I fan, divisi come sempre, si sono scatenati sui social. Molti, fedeli ai libri, lodano Hemsworth per essere “più vicino alla descrizione di Sapkowski”: snello, meno ipertrofico di Cavill, con una voce più morbida che evoca il Geralt letterario, meno muscoloso e più riflessivo. “Come lettrice dei libri, Hemsworth è perfetto: non quel superuomo hollywoodiano, ma un uomo spezzato dal mondo”, scrive un’utente su X. Altri, però, sono in lutto: “Geralt senza Cavill è come Aragorn senza Viggo Mortensen. L’anima è andata”, tuona un altro. La showrunner Hissrich ha risposto al backlash difendendo la scelta: “Nessuno sta togliendo i libri o i giochi a nessuno. Stiamo raccontando una storia diversa, ma radicata nell’universo di Sapkowski. Hemsworth porta calma e profondità”. Eppure, le sue parole suonano come un’ammissione: la serie ha deviato troppo dal source material, proprio il motivo che spinse Cavill fuori dalla porta.

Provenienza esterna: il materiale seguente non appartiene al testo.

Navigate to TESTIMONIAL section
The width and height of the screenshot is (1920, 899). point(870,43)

Sapkowski non si ferma qui. Nell’intervista, ha rivelato di essere al lavoro su un nuovo romanzo della saga, il primo dopo anni di silenzio, e ha promesso che “ritornerà alle origini, senza compromessi con Hollywood”. Una stoccata velata a Netflix, che ha già confermato la quinta e ultima stagione, basata sugli ultimi tre libri: Il battesimo del fuoco, La torre della rondine e La signora del lago. Ma con Hemsworth al timone e le critiche che piovono, il futuro appare incerto. La production designer ha ammesso che la transizione è stata “difficile”, con set ridotti e un budget sotto pressione dopo il calo di ascolti. E mentre i fan speculano su un possibile cameo di Cavill – magari in un sogno o un flashback – Sapkowski chiude con una sentenza lapidaria: “The Witcher è mio. Netflix l’ha preso in prestito, ma non capisce il suo cuore. Geralt non è un action hero: è un lamento contro il mondo”.

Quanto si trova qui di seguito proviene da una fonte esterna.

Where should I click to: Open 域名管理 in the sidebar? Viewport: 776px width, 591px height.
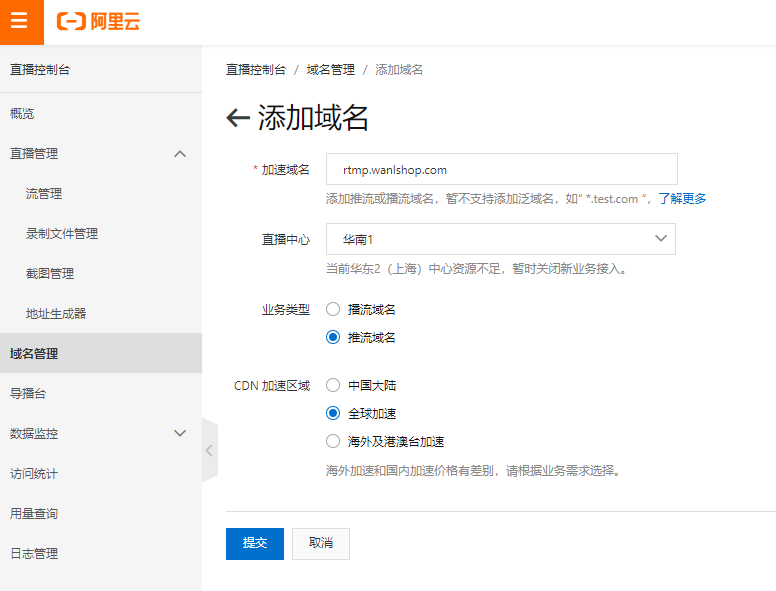pyautogui.click(x=34, y=354)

Questa controversia riaccende il dibattito eterno tra fedeltà all’originale e libertà artistica. Sapkowski, che ha venduto milioni di copie ma ha sempre snobbato i diritti audiovisivi iniziali (per poi pentirsene), rappresenta la voce pura della letteratura fantasy. La sua critica non è solo un attacco personale a Hemsworth, ma un monito: alterare l’essenza di un personaggio significa tradirne l’autore. Mentre la quarta stagione accumula recensioni tiepide – un 7/10 da IGN, che la definisce “decente ma senza scintille” – il mondo di The Witcher sembra aver perso un po’ della sua magia. Hemsworth, in un’intervista recente, ha confessato: “Se non fossi un fan, non mi sarei unito. Ma so che non posso essere Cavill”. Parole umili, ma insufficienti a placare lo spirito di un Geralt che, per Sapkowski, vive solo tra le pagine dei suoi libri.

In fondo, questa è la lezione del witcher: il mostro più grande non è fuori, ma dentro, quando si perde l’anima. E oggi, quel mostro sembra aver vinto una battaglia.